In the model, we implemented specific terms whose accuracy requires further validation. For example, the localization terms of Sst2 and RGS4 are based on the data of Ballon et al., as well as on our own observations, but quantitative confirmation would be important. In addition, we proposed a negative feedback loop in a very generic fashion. One hypothesis is that receptor downregulation by receptor hyperphosphorylation may contribute to this feedback. One can test this hypothesis by disrupting receptor downregulation and examining the effect on the formation of multiple projections. More generally, it is a priority to replace the phenomenological constraints in the model with experimentally supported mechanistic terms, and to check the validity of the assumptions (e.g., time-delay negative feedback). It should be noted that we do not preclude the possibility that the additional negative feedback may act through Sst2, presumably through a posttranscriptional mechanism.
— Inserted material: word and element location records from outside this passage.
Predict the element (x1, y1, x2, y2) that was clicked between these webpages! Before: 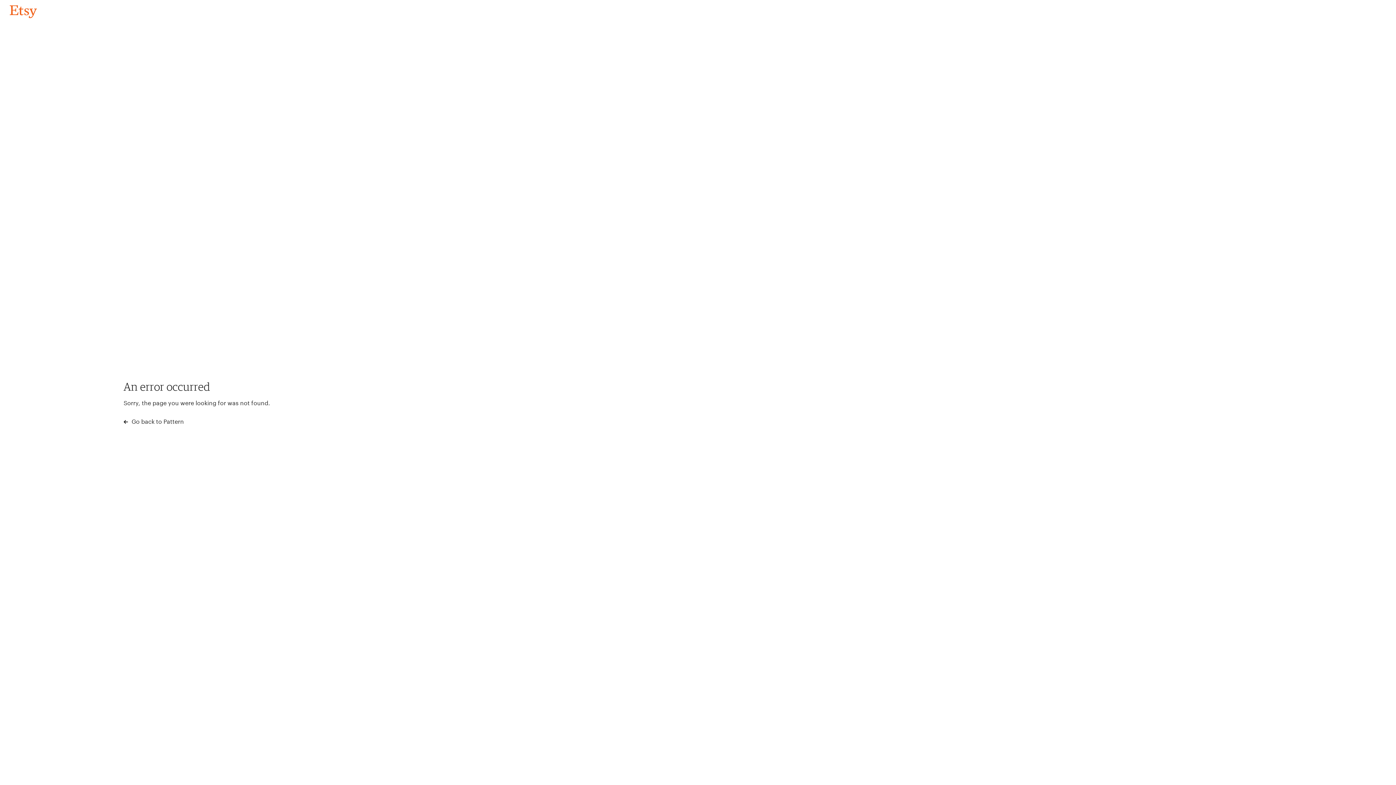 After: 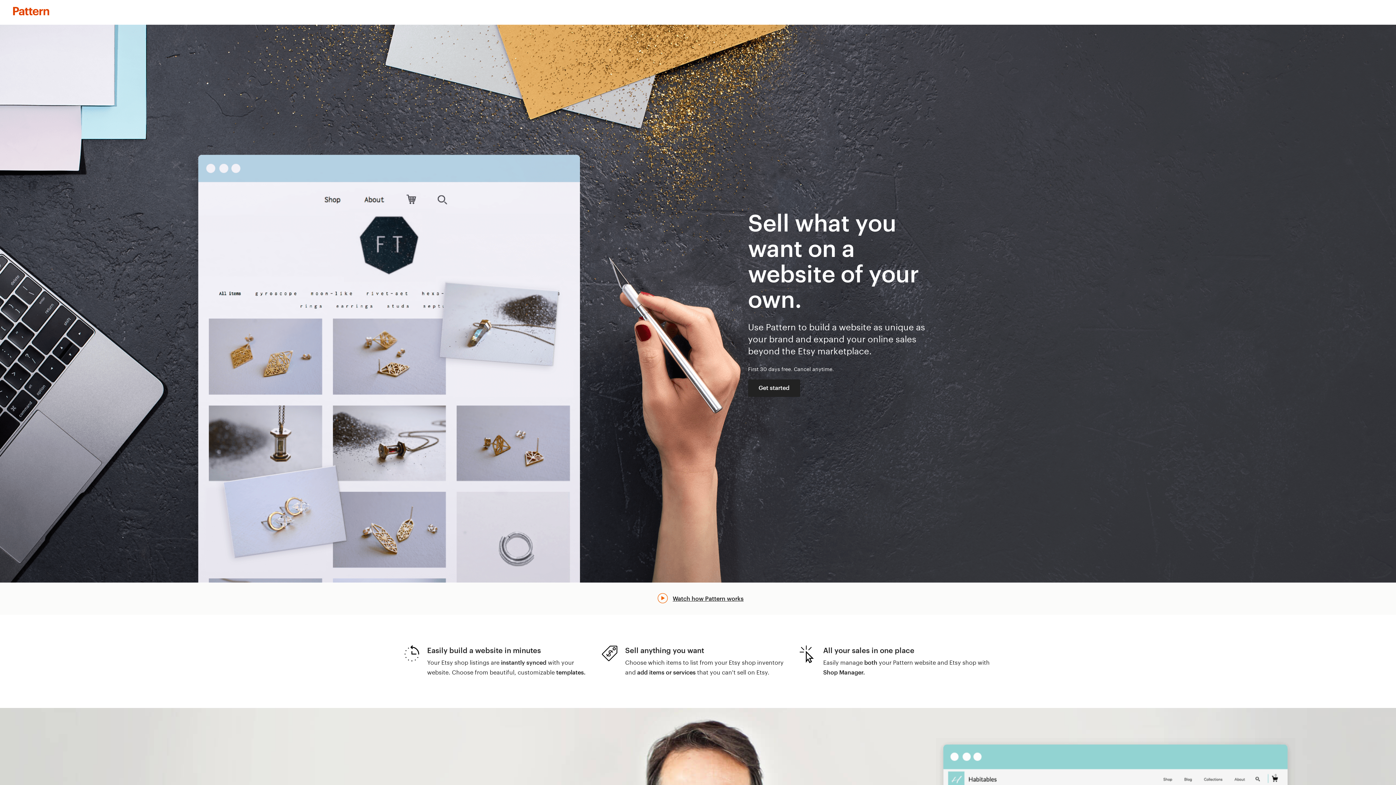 Action: bbox: (123, 417, 183, 426) label:  Go back to Pattern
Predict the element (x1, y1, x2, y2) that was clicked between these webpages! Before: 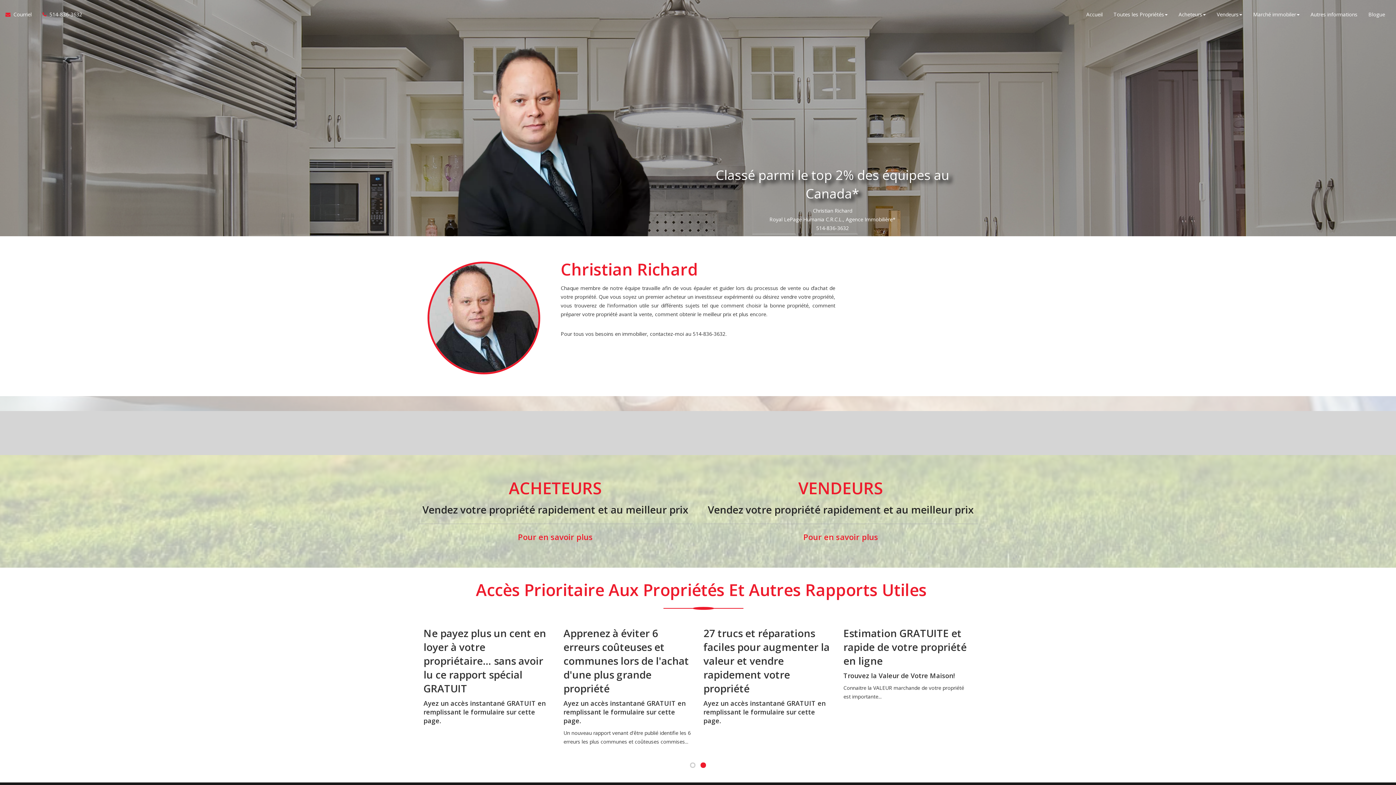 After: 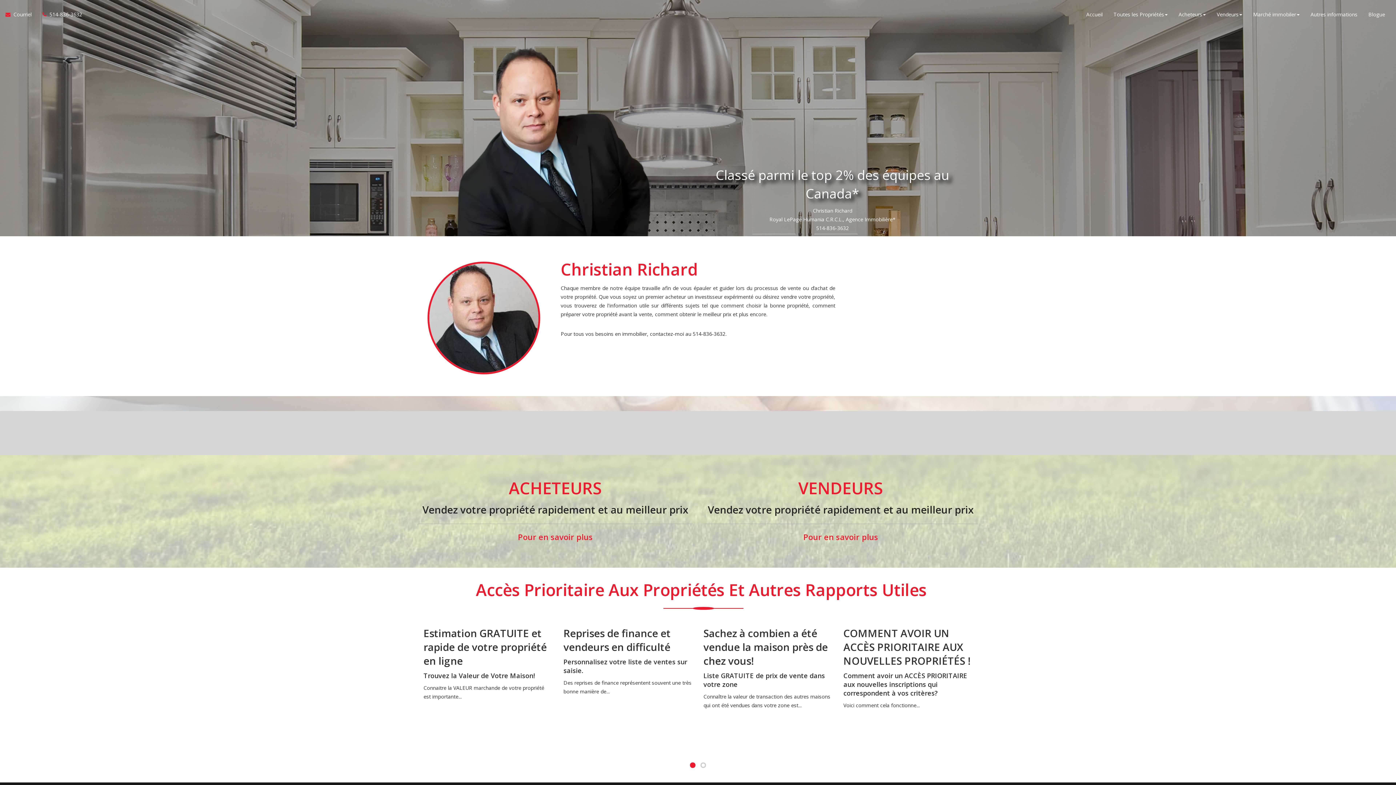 Action: bbox: (518, 531, 592, 542) label: Pour en savoir plus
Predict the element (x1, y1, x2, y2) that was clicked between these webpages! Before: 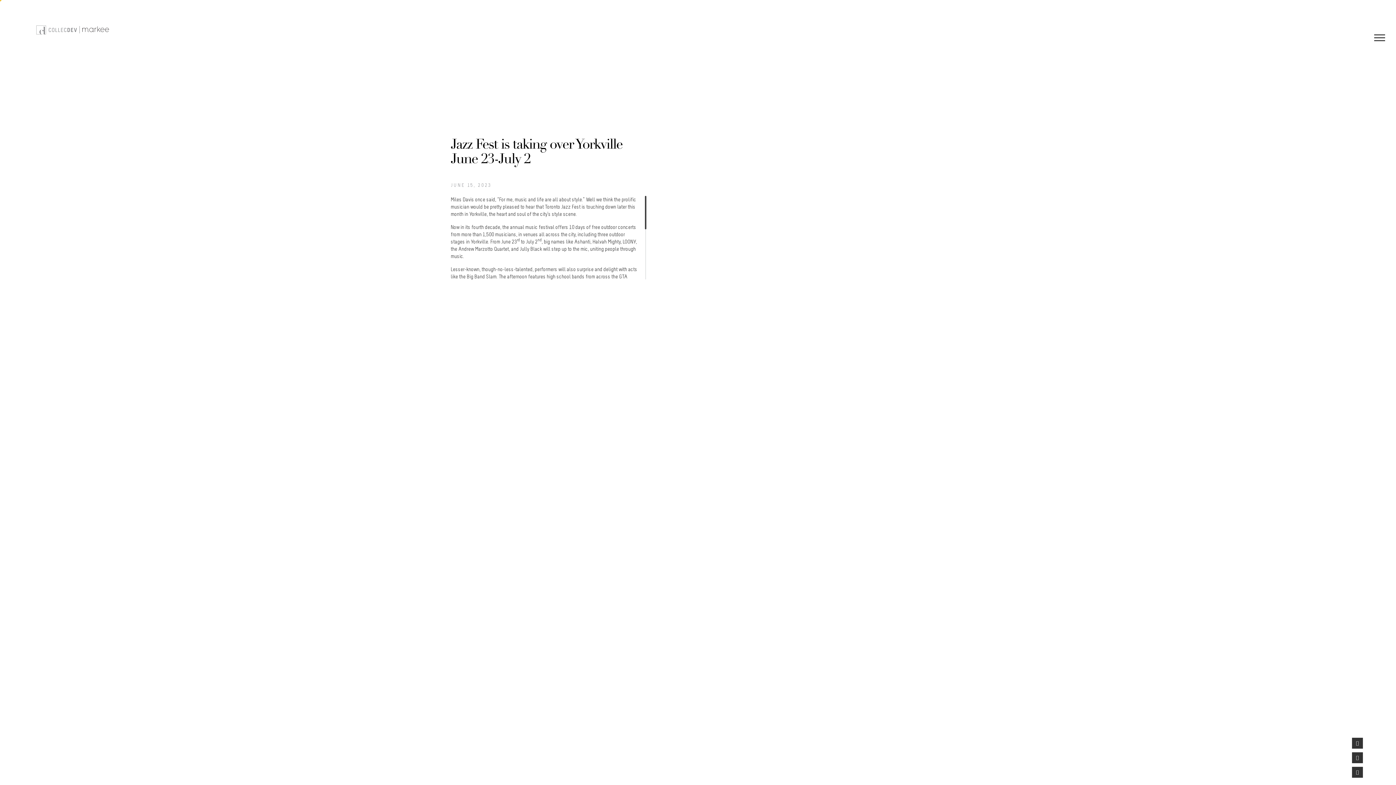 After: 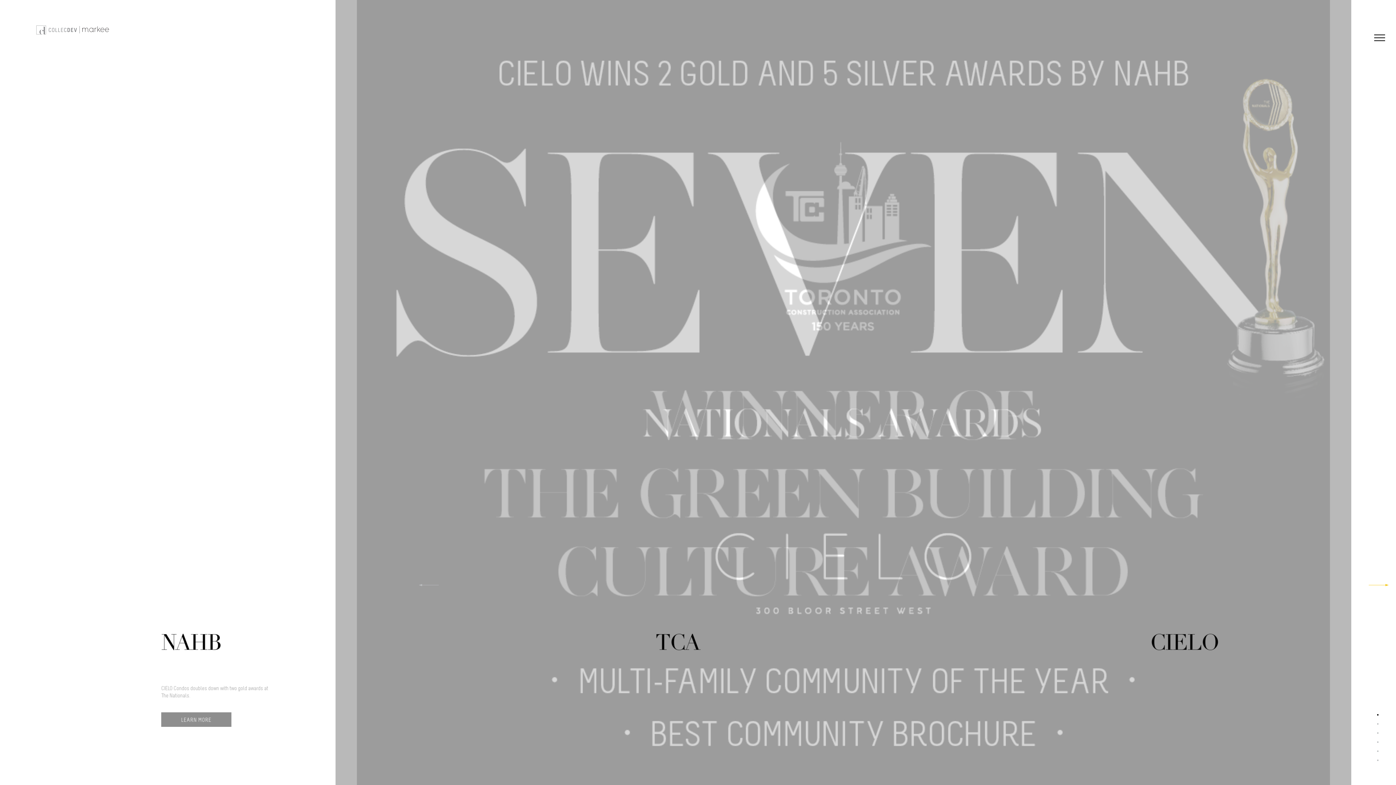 Action: label: Logo bbox: (32, 21, 114, 37)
It is known that RGS proteins in other systems interact with GPCRs (39) for the same purpose: to ensure that the deactivator is in close proximity to the activator to create properly regulated spatial dynamics. A general attribute of signaling systems is that too much signaling can be just as detrimental as too little signaling (40). This work demonstrates that the spatial distributions of activator and deactivator of heterotrimeric G-protein signaling are important for cell morphology and polarity.